Outros exemplos de investimentos da China já realizados não faltam. Um deles é o do Grupo HNA, que adquiriu 23,7% de ações preferenciais da Azul Linhas Aéreas por R$ 1,7 bilhão. Há também a State Grid, que no mês passado fechou um acordo para compra da participação de 23,6% que a Camargo Corrêa tem na CPFL Energia. Nesse segundo caso, se comprar 100% das ações - a companhia terá que realizar uma oferta pública de aquisição (OPA) devido ao direito do tag along -, a chinesa poderá desembolsar mais de R$ 25 bilhões, assumindo ainda R$ 15 bilhões em dívida. De 2010, quando chegou ao Brasil, até agora, a State Grid já abocanhou o controle ou participação de 14 empresas e arrematou, ainda, nove projetos de transmissão de energia elétrica.
Complementares
Para Guangchang, da Fosun, uma das explicações para um grande interesse no Brasil é o fato de o País e a China terem características complementares, com o Brasil forte, por exemplo, em recursos minerais e na agricultura, áreas em que o país asiático tem carência. “Estamos olhando muitas oportunidades no Brasil”, destaca.
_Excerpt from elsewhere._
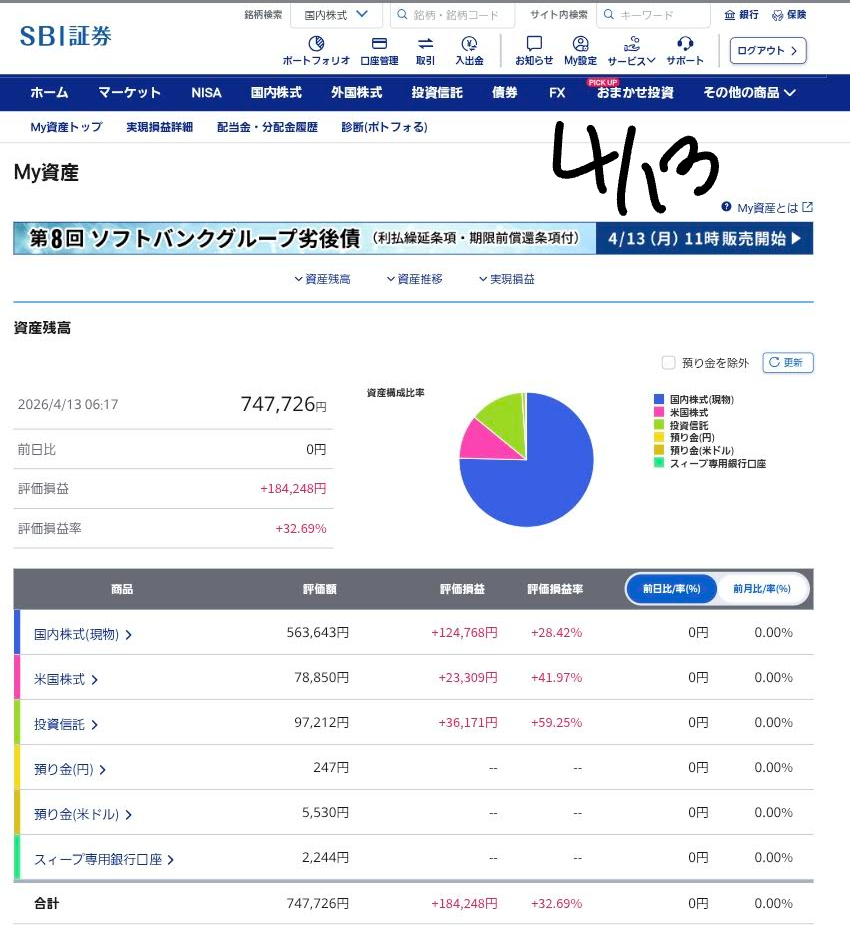Click the 銘柄・銘柄コード search field
This screenshot has width=850, height=940.
pos(452,15)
Ruey Ma, do TozziniFreire, admite a existência, ainda, de uma desconfiança em relação aos aportes chineses, mas garante que os investimentos têm uma visão estratégica de longo prazo e que os desembolsos seguem processos de avaliações que muitas prospecções acabam sendo barradas no procedimento de diligência (due diligence). “O que acontece é que o chinês tem tendência de lidar um pouco mais com o risco, perfil de lidar com algumas incertezas”, diz.
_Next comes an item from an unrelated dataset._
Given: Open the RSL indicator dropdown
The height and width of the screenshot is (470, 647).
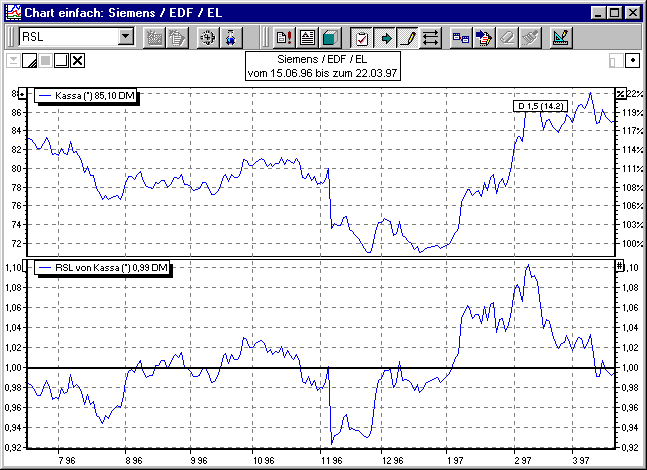Looking at the screenshot, I should [125, 38].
Apesar disso, ainda é identificada uma barreira para um maior fluxo de entrada de capital chinês no Brasil, segundo especialistas. O Brasil seria muito passivo para atrair esses investimentos e, até aqui, não houve roadshows, capitaneados pelo governo brasileiro, para apresentar as oportunidades no Brasil. “A Câmara Brasil-China tem tentado, sem o apoio do Brasil, atrair as empresas. Imagina se o governo brasileiro fizer isso. Estamos só no início, com muitas empresas interessadas no Brasil, que não sabem por onde começar”, conclui Tang, do CCIBC.